WHAT IS ASKED - Please copy out every line of the listing below without changing anything.

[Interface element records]
start
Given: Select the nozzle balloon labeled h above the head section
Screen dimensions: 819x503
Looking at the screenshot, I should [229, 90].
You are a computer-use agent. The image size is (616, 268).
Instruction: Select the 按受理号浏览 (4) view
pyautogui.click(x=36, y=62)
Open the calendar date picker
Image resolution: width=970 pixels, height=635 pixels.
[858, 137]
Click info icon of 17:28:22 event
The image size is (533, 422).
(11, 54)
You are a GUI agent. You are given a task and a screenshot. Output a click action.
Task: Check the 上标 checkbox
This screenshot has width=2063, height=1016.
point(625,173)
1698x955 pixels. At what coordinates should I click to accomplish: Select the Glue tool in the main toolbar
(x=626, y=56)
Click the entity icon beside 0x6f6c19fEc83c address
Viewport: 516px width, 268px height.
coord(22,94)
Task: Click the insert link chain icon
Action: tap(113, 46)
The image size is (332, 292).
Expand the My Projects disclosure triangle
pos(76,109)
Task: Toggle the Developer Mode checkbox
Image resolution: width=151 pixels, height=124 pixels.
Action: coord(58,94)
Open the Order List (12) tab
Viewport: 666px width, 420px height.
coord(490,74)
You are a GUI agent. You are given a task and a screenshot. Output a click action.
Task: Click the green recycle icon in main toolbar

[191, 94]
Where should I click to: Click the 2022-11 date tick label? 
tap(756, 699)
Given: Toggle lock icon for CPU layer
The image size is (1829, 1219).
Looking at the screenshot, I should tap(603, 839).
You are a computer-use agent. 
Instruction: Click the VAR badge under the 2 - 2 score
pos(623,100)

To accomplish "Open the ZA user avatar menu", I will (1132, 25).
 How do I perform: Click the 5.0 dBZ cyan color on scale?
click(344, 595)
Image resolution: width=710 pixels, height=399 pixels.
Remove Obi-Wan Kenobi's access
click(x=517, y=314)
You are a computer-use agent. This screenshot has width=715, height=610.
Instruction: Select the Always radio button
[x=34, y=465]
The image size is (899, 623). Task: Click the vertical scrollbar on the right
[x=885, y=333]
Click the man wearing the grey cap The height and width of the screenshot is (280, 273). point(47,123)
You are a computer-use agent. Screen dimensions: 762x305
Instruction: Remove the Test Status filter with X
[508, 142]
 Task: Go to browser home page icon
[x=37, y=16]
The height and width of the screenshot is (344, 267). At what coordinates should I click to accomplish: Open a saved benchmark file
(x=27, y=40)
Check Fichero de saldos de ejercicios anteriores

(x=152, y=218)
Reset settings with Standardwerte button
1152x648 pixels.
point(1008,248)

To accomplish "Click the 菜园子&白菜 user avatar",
end
FULL RESPONSE -
Given: Select the nozzle balloon labeled h above the head section
Screen dimensions: 819x503
Looking at the screenshot, I should [229, 90].
You are a computer-use agent. The image size is (616, 268).
Instruction: Select the 按受理号浏览 (4) view
pyautogui.click(x=36, y=62)
Open the calendar date picker
Image resolution: width=970 pixels, height=635 pixels.
[858, 137]
Click info icon of 17:28:22 event
The image size is (533, 422).
(11, 54)
You are a GUI agent. You are given a task and a screenshot. Output a click action.
Task: Check the 上标 checkbox
This screenshot has width=2063, height=1016.
point(625,173)
1698x955 pixels. At what coordinates should I click to accomplish: Select the Glue tool in the main toolbar
(x=626, y=56)
Click the entity icon beside 0x6f6c19fEc83c address
Viewport: 516px width, 268px height.
coord(22,94)
Task: Click the insert link chain icon
Action: tap(113, 46)
The image size is (332, 292).
Expand the My Projects disclosure triangle
pos(76,109)
Task: Toggle the Developer Mode checkbox
Image resolution: width=151 pixels, height=124 pixels.
Action: coord(58,94)
Open the Order List (12) tab
Viewport: 666px width, 420px height.
coord(490,74)
You are a GUI agent. You are given a task and a screenshot. Output a click action.
Task: Click the green recycle icon in main toolbar

[191, 94]
Where should I click to: Click the 2022-11 date tick label? 
tap(756, 699)
Given: Toggle lock icon for CPU layer
The image size is (1829, 1219).
Looking at the screenshot, I should tap(603, 839).
You are a computer-use agent. 
Instruction: Click the VAR badge under the 2 - 2 score
pos(623,100)

To accomplish "Open the ZA user avatar menu", I will (1132, 25).
 How do I perform: Click the 5.0 dBZ cyan color on scale?
click(344, 595)
Image resolution: width=710 pixels, height=399 pixels.
Remove Obi-Wan Kenobi's access
click(x=517, y=314)
You are a computer-use agent. This screenshot has width=715, height=610.
Instruction: Select the Always radio button
[x=34, y=465]
The image size is (899, 623). Task: Click the vertical scrollbar on the right
[x=885, y=333]
Click the man wearing the grey cap The height and width of the screenshot is (280, 273). point(47,123)
You are a computer-use agent. Screen dimensions: 762x305
Instruction: Remove the Test Status filter with X
[508, 142]
 Task: Go to browser home page icon
[x=37, y=16]
The height and width of the screenshot is (344, 267). At what coordinates should I click to accomplish: Open a saved benchmark file
(x=27, y=40)
Check Fichero de saldos de ejercicios anteriores

(x=152, y=218)
Reset settings with Standardwerte button
1152x648 pixels.
point(1008,248)

To accomplish "Click the 菜园子&白菜 user avatar",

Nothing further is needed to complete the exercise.